▶ **PROBLEMS TO WORK ON**:
(a) Answer these three questions from the film list, one answer per line:
(i) How many directors are listed as having collaborated on segments of Dirty Computer?
(ii) Who made Annihilation?
(iii) What weapon does Nic Cage forge himself in Mandy?
(b) Please output the part of the film list that opens with the words "7. Annihilation It’s" and closes with "irreversible. Haunting stuff.". Copy it exactly.

-------- PAGE EXTRACT --------

3. Mandy So sinisterly beautiful & deafening that its aesthetic indulgences become a grotesque, horrifying display. This is less of a revenge thriller than it is a Hellish nightmare, a dream logic horror-show that drifts further away from the rules & sensory palettes of reality the deeper it sinks into its characters’ trauma & grief. Nic Cage may slay biker demons & religious acid freaks with a self-forged axe in a neon-lit, alternate dimension 1980s, but Mandy is not headbanging party metal. It’s more stoned-and-alone, crying over past trauma to doom riffs metal, where the flashes of fun & cosmic absurdity are only reminders of how cruelly uncaring & meaningless it can feel to be alive.

4. Dirty Computer A fifty-minute narrative film stringing together an anthology of music videos with a dystopian sci-fi wraparound, this “emotion picture” delivers on the genre film undertones promised in Janelle Monáe’s early pop music career while also advancing the visual album as a medium to a new modern high. There are seven different directors listed as having collaborated on individual segments of Dirty Computer, but Monáe clearly stands out as the auteur of the project. A large part of that auteuism is how the film works as an expression of her newly public identity as a queer black woman navigating an increasingly hostile world that targets Others in her position, to the point where a tyrannical government facility is literally draining the gay out of her in tubes of rainbow ooze before she rises against them in open bisexual rebellion.

5. Sorry to Bother You – Incredibly dense, gleefully overstuffed sci-fi satire about the Amazon Prime-sponsored hellscape we’re already living in today – just bursting with things to say about race, labor, wealth, and the art of selling out. I can see how this movie’s third-act rug-pull could make a lot of people wince at it for going too far over-the-top, but that’s exactly when it went from good to great for me. The fact that it’s never satisfied with exploring one idea at a time when it could just as easily flood the screen with thousands is what endears it to me as one of the year’s clear stand-outs; more films cold benefit from being this wild & unrestrained, subtlety be damned.

6. Paddington 2 There has always been dissent against the wholesome tweeness of visual artists like Michel Gondry & Wes Anderson, but those naysayers typically don’t give full credit to the deeply devastating sadness that lurks just under their works’ meticulously manicured surfaces. Paddington 2 nails both sides of that divide – the visually precious and the emotionally fragile – while teaching kids an important lesson about applying simple concepts like politeness & manners to their interactions with social & cultural outsiders. We always say we wish more children’s films were ambitious in their craft & purposeful in their thematic messaging; Paddington 2 wholly satisfies both demands.

7. Annihilation It’s a shame more people didn’t take a chance on this Alex Garland sci-fi stunner when it was on the big screen. On one level, it’s just a visually gorgeous, weirdo monster movie that reimagines Tarkovsky’s Stalker with a Tumblr-ready pastel color palette & more traditional genre thrills. On a deeper level, though, it’s a powerful reflection on how grief & trauma transform us into entirely different people, to the point where that change becomes physical & irreversible. Haunting stuff.

-------- DATASET EXCERPT --------

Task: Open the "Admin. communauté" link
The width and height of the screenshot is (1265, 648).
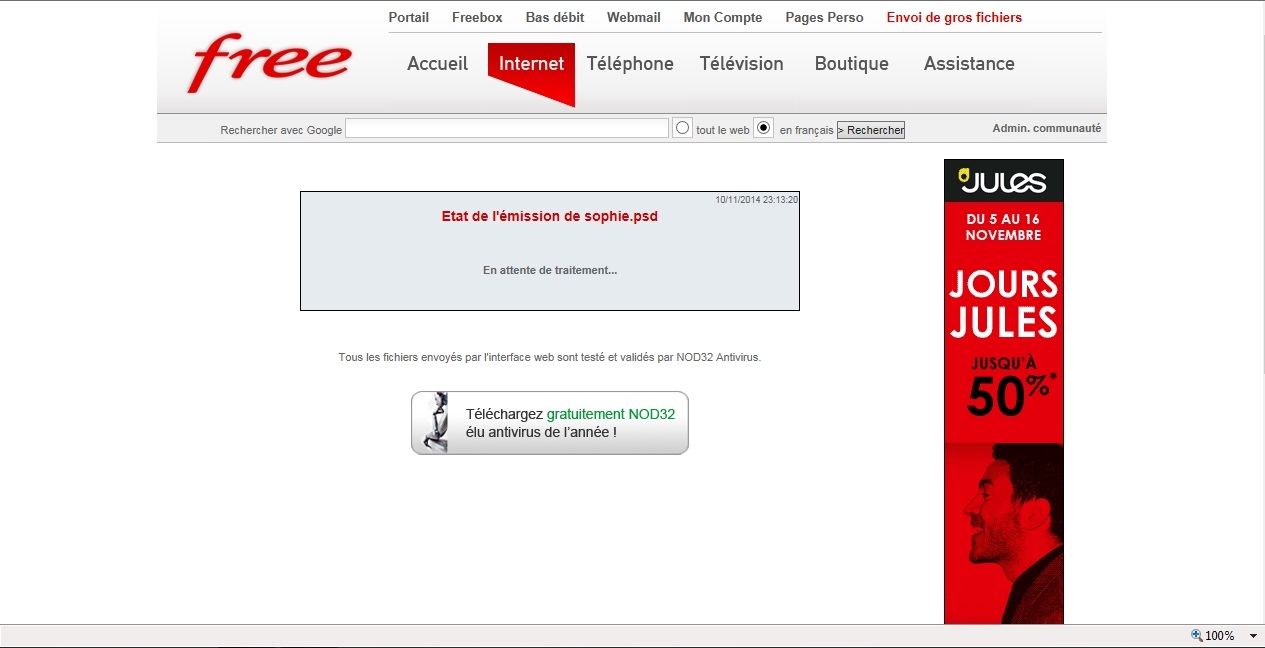Action: (x=1046, y=129)
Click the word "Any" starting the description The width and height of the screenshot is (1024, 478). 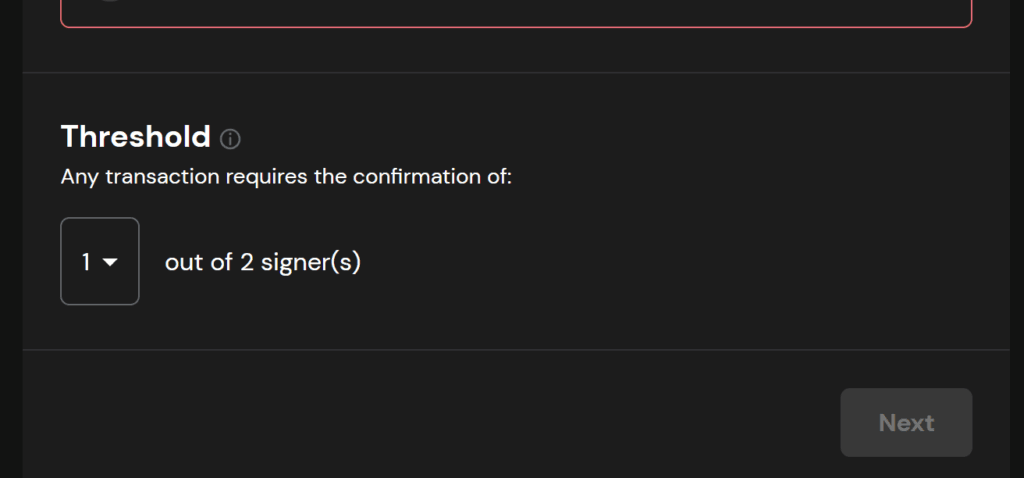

--------

▶ **PROBLEM SOLUTIONS**:
(a)
(i) Seven
(ii) Alex Garland
(iii) An axe

(b)
7. Annihilation It’s a shame more people didn’t take a chance on this Alex Garland sci-fi stunner when it was on the big screen. On one level, it’s just a visually gorgeous, weirdo monster movie that reimagines Tarkovsky’s Stalker with a Tumblr-ready pastel color palette & more traditional genre thrills. On a deeper level, though, it’s a powerful reflection on how grief & trauma transform us into entirely different people, to the point where that change becomes physical & irreversible. Haunting stuff.